Sports
Ken Block’s family rallies and wins the Baja 1000, Nationals
After Ken Block's death from a snowmobiling accident, his family, friends, company and community rallied in support of the continuation of his vision and passion for car racing
BAJA, Mexico — Lucy and her daughter Lia Block won their Pro-Stock car division on Sunday in the BAJA 1000 by more than an hour. The Park City pair had help from Rodrigo Ampudia and Terry Madden. This was the first year their Block House Racing team entered the famed international competition.
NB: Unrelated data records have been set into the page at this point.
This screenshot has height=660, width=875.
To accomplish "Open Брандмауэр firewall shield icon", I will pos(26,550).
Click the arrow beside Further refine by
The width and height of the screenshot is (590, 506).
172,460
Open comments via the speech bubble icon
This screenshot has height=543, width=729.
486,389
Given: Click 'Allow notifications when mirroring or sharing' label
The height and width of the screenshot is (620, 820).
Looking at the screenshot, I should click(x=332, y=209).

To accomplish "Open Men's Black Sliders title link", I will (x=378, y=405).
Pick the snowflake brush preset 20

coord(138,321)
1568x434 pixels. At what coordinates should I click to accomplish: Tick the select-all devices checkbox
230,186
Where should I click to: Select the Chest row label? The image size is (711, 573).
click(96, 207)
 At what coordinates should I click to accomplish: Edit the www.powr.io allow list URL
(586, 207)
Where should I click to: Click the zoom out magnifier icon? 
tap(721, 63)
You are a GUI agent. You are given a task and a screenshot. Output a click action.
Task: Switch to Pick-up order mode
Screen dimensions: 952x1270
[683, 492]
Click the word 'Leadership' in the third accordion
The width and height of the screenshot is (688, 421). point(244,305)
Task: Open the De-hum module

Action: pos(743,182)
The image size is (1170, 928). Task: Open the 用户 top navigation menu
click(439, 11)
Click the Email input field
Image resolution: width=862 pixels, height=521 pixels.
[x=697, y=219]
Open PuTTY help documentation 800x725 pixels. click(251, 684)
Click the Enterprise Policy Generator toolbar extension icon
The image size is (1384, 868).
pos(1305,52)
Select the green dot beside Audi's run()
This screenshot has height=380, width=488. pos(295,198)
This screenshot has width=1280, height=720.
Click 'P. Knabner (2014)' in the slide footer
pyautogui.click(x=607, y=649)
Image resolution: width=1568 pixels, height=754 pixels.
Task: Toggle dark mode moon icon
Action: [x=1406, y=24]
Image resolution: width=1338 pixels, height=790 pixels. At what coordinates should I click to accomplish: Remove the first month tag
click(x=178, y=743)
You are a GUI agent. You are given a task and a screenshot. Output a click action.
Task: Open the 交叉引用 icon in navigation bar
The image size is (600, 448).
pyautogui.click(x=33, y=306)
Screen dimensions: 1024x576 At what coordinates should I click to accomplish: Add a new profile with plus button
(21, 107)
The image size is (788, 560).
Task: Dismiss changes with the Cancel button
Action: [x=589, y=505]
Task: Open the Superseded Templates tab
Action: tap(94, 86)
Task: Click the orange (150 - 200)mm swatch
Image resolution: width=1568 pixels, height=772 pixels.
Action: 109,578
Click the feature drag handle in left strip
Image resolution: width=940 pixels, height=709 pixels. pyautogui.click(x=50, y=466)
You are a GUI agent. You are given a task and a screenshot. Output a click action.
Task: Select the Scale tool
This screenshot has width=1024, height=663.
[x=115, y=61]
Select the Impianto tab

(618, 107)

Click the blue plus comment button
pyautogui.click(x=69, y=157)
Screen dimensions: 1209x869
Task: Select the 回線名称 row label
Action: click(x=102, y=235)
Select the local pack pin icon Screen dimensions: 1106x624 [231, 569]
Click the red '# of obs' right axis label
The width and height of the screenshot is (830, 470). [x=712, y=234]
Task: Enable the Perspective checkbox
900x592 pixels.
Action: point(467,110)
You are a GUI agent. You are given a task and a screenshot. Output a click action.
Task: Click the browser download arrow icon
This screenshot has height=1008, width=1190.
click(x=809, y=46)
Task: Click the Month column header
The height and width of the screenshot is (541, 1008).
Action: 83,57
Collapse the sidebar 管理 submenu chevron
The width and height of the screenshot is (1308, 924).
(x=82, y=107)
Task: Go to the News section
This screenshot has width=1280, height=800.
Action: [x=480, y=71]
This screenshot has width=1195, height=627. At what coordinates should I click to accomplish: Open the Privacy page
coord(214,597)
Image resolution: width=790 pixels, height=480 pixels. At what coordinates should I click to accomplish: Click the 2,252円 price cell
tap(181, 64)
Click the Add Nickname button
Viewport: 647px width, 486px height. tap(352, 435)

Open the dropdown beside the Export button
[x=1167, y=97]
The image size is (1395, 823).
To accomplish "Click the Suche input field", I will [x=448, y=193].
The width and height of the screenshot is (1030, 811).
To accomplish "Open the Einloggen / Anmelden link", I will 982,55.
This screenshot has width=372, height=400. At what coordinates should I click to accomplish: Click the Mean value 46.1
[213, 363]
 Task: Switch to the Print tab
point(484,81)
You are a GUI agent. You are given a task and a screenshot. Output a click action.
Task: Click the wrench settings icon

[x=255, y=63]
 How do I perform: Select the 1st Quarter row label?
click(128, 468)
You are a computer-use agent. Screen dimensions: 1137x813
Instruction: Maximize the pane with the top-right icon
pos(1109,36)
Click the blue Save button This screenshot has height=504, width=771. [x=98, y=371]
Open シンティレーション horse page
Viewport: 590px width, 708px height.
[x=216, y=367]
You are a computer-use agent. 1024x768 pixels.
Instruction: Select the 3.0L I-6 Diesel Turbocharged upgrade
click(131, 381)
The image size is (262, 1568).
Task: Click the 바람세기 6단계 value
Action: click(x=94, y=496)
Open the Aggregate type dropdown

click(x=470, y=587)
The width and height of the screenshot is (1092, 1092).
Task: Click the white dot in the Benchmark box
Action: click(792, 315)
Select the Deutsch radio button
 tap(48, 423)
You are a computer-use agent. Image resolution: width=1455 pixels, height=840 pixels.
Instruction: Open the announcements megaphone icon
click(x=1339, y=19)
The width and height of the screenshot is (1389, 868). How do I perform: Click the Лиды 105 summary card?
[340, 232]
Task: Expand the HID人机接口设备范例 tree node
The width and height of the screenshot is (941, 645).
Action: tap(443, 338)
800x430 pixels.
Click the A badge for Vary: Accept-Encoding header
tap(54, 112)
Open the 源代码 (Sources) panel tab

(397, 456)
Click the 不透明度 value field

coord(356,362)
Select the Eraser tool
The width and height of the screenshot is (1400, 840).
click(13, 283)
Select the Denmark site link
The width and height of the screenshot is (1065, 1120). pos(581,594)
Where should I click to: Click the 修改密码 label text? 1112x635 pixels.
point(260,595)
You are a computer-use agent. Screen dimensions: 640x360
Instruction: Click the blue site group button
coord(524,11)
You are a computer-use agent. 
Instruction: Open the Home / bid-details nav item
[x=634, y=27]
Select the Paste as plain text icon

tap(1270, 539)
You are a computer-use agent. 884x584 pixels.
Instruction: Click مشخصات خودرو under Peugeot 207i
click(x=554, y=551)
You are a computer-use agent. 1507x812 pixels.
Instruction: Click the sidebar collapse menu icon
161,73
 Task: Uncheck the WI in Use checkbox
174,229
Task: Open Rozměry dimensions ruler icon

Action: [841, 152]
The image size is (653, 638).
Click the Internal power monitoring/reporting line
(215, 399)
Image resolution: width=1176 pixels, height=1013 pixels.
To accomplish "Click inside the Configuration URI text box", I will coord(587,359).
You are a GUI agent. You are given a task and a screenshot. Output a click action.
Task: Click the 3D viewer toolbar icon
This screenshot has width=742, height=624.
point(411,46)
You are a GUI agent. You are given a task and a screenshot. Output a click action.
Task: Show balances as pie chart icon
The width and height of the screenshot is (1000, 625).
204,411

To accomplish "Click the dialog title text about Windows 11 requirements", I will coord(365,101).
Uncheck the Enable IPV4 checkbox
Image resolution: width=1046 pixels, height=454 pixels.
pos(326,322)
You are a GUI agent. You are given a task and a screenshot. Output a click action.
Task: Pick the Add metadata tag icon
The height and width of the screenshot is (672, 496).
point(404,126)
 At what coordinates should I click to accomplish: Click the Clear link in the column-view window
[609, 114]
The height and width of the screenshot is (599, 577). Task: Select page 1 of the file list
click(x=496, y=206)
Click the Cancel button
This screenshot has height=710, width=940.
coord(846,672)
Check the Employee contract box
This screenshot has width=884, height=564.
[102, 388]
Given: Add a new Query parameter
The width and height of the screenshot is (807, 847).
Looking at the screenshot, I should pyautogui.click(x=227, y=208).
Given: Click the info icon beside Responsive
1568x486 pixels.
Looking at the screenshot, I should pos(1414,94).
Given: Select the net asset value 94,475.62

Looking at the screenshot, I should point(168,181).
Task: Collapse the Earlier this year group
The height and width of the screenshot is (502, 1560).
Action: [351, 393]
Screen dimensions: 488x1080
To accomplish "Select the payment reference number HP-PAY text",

After Ken Block’s death from a snowmobiling accident, his family, his friends, his company and his community have rallied in support of the continuation of his vision and passion for car racing. So much so that his oldest daughter Lia is making a name for herself on a global scale. Mom Lucy, sister Kira, and younger brother, Mica, all spend time traveling and training to compete in races.
Kira and Mica competed in the Utah Motorsports Campus races this fall, where Kira experienced a slow rollover on the track, one from which everyone walked away and finished their fun weekend. That’s merely a single anecdote of breakdowns, engine failures, crashes, and parts-gone-wrong that all four family drivers have gone through this year, but they band together, accept assistance from the greater car community, and keep on truckin’.
Lia won her 2-wheel-drive National Championships and also raced up Colorados Pikes Peak International.
All this with the team behind the team based out of the Park City garage of Hoonigan Racing Division.
That’s just the recent past for 17-year-old Lia; her near future includes entering F1 driving school under the Williams Team. That racing company is coming off a star-studded night of global competition in Las Vegas on Saturday when one of the two Williams cars was momentarily in fourth place, up there with the Red Bull, Mercedes, and Ferrari cars, before the checkered flag found them out of the top 10 out of 20 entries.